List each line below that contains the string "click", copying it in full. Case counts.

_RECORDS FOR PROCESSING_

--- start ---

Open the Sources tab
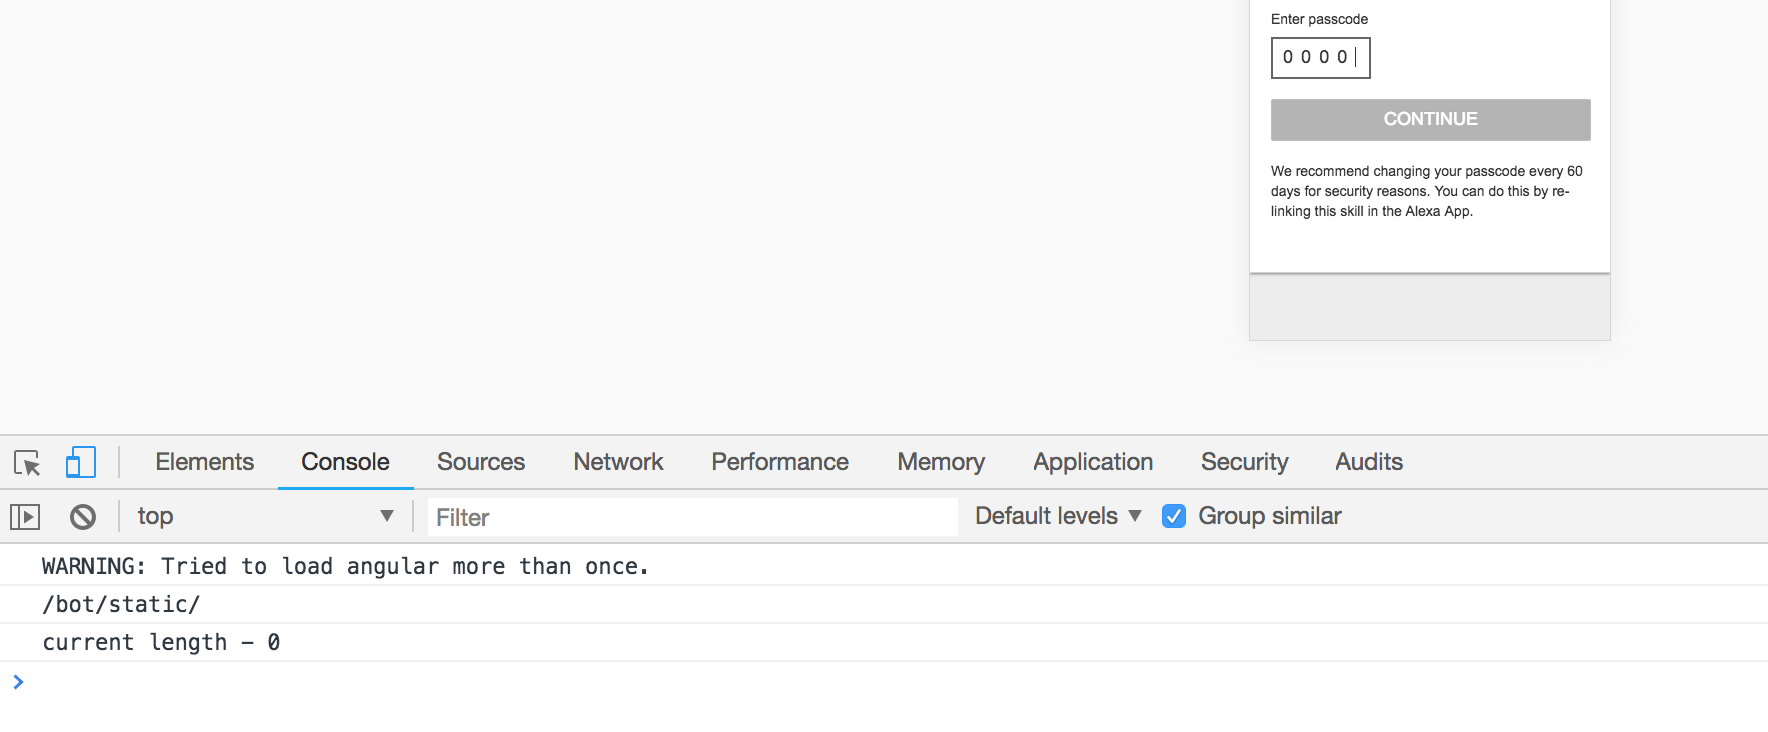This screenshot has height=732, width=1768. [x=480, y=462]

--- end ---
--- start ---

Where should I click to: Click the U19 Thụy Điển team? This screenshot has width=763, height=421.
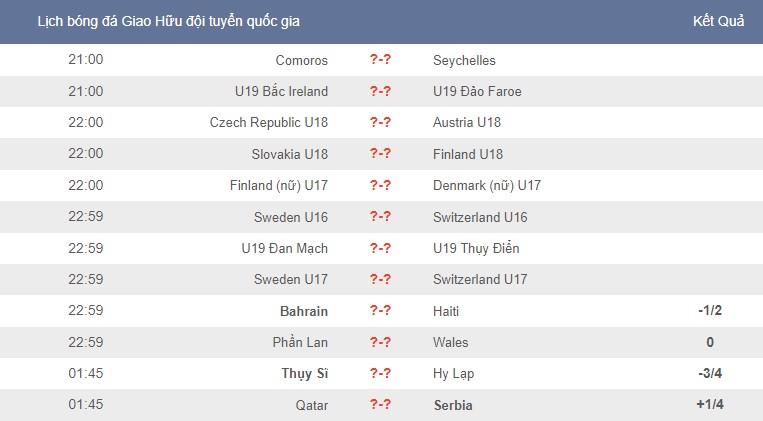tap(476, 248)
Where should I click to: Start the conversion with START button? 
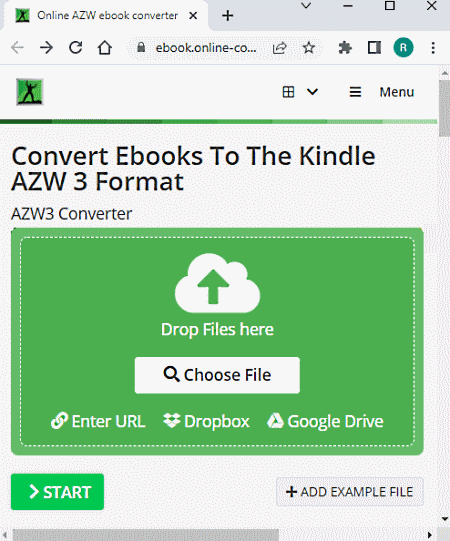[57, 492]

--- end ---

_THE RESULT_
Where should I click to: Click the U19 Thụy Điển team? This screenshot has width=763, height=421.
Where should I click to: Start the conversion with START button? 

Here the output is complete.